ACPI specification provides a standard mechanism for a function level reset
using _RST method and should work for any OSPM not just Linux.

https://docs.microsoft.com/en-us/windows-hardware/drivers/kernel/resetting-and-recovering-a-device
ACPI firmware: Function-level reset
To support function-level device reset, there must be an _RST method defined inside the Device scope. If present, this method will override the bus driver's implementation of function-level device reset (if present) for that device. When executed, the _RST method must reset only that device, and must not affect other devices. In addition, the device must stay connected on the bus.
> So if this PCIe GPU device is connected to other motherboard or other
> system then this special platform reset in ACPI DSDT is not available.

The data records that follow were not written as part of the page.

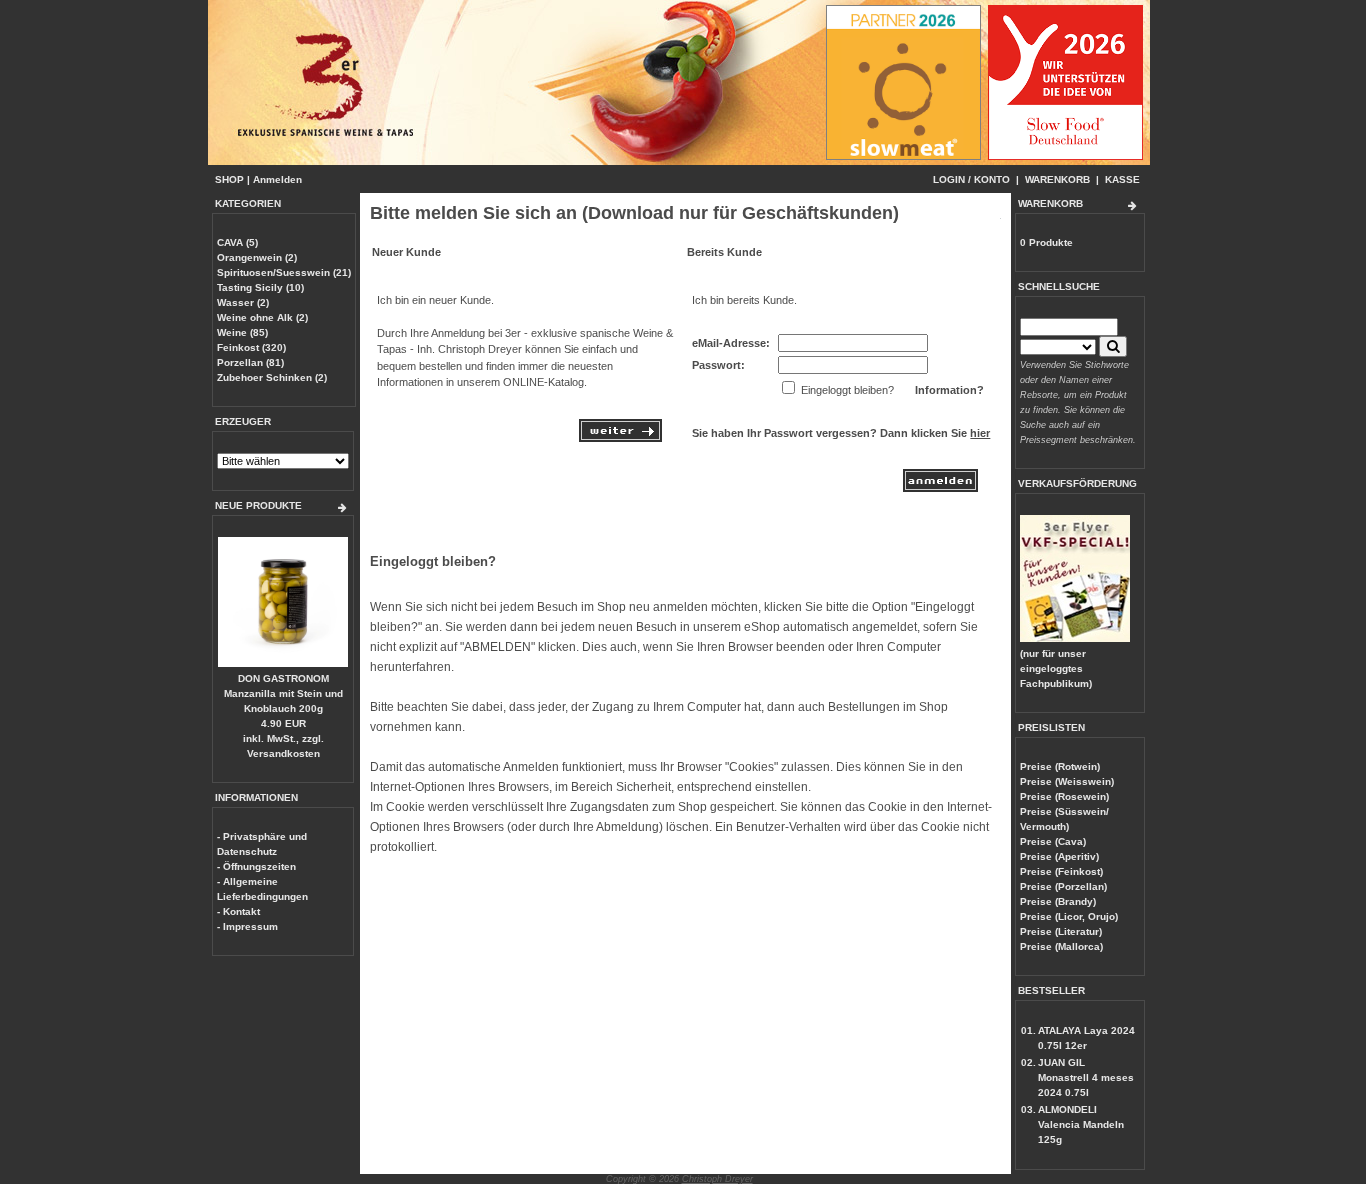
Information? (949, 390)
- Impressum (247, 926)
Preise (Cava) (1053, 841)
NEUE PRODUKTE (258, 505)
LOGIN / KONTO (971, 179)
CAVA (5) (237, 242)
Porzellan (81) (250, 362)
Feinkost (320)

PCI hw resets won't work. only way to reset the device using platform specific code.
> What is doing default APCI _RST() method on motherboards without this
> special platform reset hook? It probably would not be able to reset
> these PCIe GPU devices if standard SBR cannot reset them.
Yes, BIOS/firmware has to support where these affected  GPU devices are attached.
These GPU devices are not plug-in PCIe cards, only exist on server baseboards and
directly attached to PCIe fabric. 
> Would not be better to include for these PCIe devices "native" linux
> code for resetting them?
It requires complicated code sequence and has to access many platform specific
registers. We're taking advantage of OS independent standard ACPI-RST reset
mechanism for resting the GPU device.
> Please correct me if I'm wrong in my assumption or if I understood this
> issue incorrectly.
The GPU has side effects after triggering the SBR, it requires the system reboot to
bring the device back to the operating state, This workaround is to prevent SBR.